**Action item:**
Only lines with the string "https" are wanted. Pull them out of the data.

**Dataset excerpts:**
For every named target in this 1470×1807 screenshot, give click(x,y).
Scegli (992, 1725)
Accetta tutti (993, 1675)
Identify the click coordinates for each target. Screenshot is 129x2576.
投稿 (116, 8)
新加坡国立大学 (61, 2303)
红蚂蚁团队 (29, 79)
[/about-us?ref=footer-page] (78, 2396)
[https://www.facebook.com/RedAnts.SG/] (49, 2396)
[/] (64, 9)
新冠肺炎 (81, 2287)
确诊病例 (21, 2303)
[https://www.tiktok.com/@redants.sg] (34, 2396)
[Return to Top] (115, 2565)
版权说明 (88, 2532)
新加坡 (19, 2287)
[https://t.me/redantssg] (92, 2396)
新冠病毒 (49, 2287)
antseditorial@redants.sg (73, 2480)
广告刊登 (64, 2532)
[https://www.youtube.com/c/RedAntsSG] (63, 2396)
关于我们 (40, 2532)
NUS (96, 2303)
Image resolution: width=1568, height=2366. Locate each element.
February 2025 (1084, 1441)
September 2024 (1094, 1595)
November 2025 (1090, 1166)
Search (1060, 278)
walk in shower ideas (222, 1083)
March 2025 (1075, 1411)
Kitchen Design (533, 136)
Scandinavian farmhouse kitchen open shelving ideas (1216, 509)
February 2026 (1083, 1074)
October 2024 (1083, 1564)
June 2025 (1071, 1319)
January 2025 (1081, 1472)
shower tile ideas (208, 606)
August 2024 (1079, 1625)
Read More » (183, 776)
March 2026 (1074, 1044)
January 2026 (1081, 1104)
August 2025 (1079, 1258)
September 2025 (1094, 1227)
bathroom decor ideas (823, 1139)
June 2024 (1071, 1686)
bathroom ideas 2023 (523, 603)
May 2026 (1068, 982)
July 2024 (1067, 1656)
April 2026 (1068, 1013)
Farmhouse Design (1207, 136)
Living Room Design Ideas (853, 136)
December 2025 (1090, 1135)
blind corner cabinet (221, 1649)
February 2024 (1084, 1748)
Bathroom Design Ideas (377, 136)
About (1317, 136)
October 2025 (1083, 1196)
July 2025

**The answer:**
[https://www.facebook.com/RedAnts.SG/] (49, 2396)
[https://www.tiktok.com/@redants.sg] (34, 2396)
[https://t.me/redantssg] (92, 2396)
[https://www.youtube.com/c/RedAntsSG] (63, 2396)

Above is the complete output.